Venezuela acusa OEA de promover intervenção militar contra Nicolás Maduro

Caracas vai recorrer à ONU e a outras instâncias internacionais para denunciar a Organização de Estados Americanos (OEA), que acusa de promover uma intervenção militar na Venezuela.

Miraflores Palace/Handout via REUTERS

O governo venezuelano anunciou este sábado que vai recorrer à Organização das Nações Unidas (ONU) e a outras instâncias internacionais para denunciar o secretário-geral da Organização de Estados Americanos (OEA), Luís Almagro, acusando-o de promover uma intervenção militar na Venezuela.
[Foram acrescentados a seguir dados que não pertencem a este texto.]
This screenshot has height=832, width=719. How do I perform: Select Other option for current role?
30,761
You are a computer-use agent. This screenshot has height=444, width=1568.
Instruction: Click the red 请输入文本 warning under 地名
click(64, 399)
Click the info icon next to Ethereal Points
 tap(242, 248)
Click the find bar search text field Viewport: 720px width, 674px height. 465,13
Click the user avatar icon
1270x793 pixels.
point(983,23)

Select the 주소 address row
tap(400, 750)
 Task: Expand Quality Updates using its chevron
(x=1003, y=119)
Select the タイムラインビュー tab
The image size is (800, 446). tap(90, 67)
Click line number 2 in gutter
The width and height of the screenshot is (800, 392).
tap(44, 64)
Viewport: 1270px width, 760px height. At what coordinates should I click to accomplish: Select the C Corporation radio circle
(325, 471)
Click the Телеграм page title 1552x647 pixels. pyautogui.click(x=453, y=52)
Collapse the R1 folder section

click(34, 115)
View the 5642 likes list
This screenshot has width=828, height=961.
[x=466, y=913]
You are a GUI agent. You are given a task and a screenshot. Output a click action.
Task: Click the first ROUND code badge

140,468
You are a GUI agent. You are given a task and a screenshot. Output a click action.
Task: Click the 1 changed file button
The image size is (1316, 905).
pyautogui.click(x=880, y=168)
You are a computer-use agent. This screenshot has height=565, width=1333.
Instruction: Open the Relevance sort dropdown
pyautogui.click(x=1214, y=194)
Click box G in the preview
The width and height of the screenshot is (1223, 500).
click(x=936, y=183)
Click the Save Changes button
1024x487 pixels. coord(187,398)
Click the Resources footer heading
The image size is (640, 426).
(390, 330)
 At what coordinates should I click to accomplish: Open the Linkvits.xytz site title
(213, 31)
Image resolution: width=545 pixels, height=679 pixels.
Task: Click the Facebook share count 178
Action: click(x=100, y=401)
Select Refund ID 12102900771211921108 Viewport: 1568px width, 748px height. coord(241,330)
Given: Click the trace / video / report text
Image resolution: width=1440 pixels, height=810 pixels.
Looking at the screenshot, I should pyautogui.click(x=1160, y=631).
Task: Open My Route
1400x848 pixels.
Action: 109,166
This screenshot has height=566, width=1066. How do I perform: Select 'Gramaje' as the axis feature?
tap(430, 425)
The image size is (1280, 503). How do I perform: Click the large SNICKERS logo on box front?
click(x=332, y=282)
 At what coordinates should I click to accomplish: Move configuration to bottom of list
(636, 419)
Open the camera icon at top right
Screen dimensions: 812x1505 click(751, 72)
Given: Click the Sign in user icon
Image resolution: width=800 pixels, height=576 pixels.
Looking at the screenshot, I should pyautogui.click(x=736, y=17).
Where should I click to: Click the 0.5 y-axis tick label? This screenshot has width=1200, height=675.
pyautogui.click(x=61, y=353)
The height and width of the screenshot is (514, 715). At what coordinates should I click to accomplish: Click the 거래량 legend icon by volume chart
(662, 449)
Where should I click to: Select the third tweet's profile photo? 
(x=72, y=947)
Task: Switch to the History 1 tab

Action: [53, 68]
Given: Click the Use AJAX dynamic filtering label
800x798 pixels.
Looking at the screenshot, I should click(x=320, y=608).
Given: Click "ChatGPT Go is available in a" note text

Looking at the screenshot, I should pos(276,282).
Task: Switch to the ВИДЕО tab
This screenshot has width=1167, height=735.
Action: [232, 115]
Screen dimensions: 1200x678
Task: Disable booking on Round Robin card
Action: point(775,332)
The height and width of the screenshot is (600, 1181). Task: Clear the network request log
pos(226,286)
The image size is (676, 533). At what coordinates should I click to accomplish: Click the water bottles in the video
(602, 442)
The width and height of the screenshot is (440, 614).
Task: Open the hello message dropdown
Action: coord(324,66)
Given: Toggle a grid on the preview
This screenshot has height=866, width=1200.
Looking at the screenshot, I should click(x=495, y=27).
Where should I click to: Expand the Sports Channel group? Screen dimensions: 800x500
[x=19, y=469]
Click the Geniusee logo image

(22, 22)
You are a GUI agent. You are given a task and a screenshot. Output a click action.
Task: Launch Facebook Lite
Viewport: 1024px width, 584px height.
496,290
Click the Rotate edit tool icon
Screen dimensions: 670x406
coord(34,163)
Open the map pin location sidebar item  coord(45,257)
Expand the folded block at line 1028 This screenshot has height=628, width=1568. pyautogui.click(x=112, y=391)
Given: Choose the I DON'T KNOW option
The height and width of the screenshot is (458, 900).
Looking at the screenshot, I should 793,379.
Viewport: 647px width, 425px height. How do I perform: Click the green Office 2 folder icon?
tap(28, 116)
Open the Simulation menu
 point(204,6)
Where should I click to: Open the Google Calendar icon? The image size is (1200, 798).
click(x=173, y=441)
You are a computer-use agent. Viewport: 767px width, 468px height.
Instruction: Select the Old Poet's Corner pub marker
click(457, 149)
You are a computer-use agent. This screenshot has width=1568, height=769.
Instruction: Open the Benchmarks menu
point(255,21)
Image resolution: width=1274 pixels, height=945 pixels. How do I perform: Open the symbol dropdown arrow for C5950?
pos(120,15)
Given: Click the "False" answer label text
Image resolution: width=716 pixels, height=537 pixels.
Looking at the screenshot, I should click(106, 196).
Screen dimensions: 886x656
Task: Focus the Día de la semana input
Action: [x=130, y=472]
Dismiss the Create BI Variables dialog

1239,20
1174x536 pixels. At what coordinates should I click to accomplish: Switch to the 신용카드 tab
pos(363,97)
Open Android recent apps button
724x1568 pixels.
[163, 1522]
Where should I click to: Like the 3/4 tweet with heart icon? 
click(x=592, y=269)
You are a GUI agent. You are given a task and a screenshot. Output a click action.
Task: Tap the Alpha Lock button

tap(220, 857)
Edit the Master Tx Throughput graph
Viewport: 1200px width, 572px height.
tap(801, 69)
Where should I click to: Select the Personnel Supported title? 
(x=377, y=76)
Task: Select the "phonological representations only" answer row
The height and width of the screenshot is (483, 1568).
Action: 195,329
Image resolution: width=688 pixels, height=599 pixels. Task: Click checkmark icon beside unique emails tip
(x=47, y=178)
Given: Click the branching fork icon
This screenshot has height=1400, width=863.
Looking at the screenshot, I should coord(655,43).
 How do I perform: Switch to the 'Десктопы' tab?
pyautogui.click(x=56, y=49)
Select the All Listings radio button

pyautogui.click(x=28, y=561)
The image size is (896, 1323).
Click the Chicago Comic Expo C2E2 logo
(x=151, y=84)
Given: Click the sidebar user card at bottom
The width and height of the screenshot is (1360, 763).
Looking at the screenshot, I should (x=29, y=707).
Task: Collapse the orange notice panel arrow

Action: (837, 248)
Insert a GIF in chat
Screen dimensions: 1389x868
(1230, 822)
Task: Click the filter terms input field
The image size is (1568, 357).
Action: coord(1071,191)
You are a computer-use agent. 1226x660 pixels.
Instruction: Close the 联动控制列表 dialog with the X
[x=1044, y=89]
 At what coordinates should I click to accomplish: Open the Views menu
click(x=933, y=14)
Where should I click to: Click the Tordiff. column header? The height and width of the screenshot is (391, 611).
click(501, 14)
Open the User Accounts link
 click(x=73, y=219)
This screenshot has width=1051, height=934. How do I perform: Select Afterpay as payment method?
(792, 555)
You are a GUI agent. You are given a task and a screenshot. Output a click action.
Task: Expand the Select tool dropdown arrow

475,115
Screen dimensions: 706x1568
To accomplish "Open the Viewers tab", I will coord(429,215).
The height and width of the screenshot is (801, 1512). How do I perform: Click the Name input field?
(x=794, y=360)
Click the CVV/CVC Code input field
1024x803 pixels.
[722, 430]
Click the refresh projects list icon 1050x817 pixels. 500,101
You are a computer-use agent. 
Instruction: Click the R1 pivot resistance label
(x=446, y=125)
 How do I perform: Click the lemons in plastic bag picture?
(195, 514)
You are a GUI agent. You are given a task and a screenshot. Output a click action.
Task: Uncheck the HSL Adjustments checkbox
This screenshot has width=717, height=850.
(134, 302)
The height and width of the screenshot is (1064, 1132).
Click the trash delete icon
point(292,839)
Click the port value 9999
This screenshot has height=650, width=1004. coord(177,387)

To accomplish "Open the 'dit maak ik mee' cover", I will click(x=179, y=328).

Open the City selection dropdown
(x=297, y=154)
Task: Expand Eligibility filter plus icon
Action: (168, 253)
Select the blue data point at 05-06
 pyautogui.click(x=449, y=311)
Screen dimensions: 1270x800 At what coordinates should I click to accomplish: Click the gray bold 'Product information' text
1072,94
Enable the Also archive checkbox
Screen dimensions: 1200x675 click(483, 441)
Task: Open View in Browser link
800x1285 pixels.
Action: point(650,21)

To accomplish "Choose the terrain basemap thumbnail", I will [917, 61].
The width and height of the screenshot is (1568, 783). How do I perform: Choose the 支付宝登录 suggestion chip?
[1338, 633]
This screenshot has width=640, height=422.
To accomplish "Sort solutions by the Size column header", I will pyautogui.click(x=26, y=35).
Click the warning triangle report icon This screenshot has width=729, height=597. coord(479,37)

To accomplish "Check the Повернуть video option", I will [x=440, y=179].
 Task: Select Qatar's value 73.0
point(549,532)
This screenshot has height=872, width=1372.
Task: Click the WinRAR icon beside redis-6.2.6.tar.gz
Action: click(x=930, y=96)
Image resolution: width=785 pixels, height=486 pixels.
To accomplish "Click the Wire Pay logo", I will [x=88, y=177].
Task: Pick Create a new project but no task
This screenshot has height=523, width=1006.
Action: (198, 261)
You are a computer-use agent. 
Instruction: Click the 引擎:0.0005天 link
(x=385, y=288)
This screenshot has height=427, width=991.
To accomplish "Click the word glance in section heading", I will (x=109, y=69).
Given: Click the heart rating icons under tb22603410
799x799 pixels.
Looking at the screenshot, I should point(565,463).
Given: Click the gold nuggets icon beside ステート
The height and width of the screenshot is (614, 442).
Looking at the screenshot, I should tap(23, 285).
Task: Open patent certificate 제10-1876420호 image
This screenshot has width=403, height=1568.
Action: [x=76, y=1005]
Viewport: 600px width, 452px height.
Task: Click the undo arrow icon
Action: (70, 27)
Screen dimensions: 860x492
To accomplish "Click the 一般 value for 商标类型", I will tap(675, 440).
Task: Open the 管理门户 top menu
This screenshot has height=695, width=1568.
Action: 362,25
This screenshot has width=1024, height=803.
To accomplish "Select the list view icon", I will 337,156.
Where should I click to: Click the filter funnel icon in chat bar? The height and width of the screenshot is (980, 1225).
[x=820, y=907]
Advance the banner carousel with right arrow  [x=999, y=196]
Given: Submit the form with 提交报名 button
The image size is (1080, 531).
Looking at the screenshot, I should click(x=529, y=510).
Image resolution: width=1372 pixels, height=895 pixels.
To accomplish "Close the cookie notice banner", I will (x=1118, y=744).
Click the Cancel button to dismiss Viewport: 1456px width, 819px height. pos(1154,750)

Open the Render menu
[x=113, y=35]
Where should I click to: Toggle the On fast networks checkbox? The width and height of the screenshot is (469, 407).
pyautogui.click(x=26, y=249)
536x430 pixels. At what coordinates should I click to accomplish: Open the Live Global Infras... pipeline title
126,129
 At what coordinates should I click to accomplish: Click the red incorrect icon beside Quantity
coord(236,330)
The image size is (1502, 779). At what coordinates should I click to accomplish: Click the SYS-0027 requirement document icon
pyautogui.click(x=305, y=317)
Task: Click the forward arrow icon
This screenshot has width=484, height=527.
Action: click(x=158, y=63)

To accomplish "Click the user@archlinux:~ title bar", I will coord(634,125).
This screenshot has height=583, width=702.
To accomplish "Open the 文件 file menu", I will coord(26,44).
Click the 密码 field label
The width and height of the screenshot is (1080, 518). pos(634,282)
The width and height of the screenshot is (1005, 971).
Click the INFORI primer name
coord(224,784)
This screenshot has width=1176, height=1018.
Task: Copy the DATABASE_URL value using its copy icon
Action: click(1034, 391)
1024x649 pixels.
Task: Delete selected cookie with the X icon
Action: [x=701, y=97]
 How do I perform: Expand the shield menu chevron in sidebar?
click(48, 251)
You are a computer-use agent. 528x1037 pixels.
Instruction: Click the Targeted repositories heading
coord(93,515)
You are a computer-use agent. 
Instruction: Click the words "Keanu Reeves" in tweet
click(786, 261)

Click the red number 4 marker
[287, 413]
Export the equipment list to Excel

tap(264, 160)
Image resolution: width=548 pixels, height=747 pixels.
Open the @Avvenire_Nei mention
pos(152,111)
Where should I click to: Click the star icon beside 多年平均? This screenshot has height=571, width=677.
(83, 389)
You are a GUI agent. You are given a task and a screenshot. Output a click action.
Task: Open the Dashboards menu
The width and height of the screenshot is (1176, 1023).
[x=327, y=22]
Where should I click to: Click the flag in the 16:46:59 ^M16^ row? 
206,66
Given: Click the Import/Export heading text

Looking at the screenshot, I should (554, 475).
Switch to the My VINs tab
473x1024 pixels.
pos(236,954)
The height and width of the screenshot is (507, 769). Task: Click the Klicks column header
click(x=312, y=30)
“A Venezuela denunciará, perante a ONU e outras instâncias internacionais, Luís Almagro, que de forma vulgar e grotesca ostenta a Secretaria-Geral da OEA por promover uma intervenção militar na nossa pátria e atentar contra a paz da América Latina e das Caraíbas”, anunciou a vice-presidente da Venezuela, na sua conta do Twitter.

Delcy Rodríguez reagia a declarações de Luís Almagro, feitas na sexta-feira em Cúcuta, Colômbia. O secretário-geral afirmou que não se deve descartar uma intervenção militar contra o Governo do Presidente Nicolás Maduro.

“Almagro pretende reviver os piores expedientes de intervenções militares imperialistas na nossa região, cuja estabilidade está seriamente ameaçada pela demencial atuação de quem usurpa de forma desviada e abusiva a Secretaria-Geral da OEA”, escreveu numa outra mensagem.

O secretário-geral da Organização de Estados Americanos (OEA) afirmou, na sexta-feira, que não se deve descartar uma intervenção militar contra o Governo do Presidente Nicolás Maduro e insistiu na necessidade de ajuda humanitária para os venezuelanos.

“Quanto a uma intervenção militar para derrubar o Governo de Nicolás Maduro, acho que não devemos descartar nenhuma opção”, disse Luís Almagro, acusando o regime venezuelano de cometer “crimes contra a humanidade” e de provocar o sofrimento da própria população. O responsável frisou ainda que nunca se viu “um Governo tão imoral no mundo, que não admite ajuda humanitária” e disse que a cidade de Cúcuta é o lugar que “melhor exemplifica as mentiras da ditadura”.

“A comunidade internacional tem de dar uma resposta a isto. A comunidade internacional é responsável e não pode permitir uma ditadura na Venezuela. Uma ditadura que afeta a estabilidade de toda a região, a partir do narcotráfico, a partir do crime organizado, a partir da profunda crise humanitária que criou”, disse. Nesse sentido, frisou ainda que os venezuelanos são vítima de repressão: “Mas uma repressão distinta inclusive à das demais ditaduras que temos tido no continente”.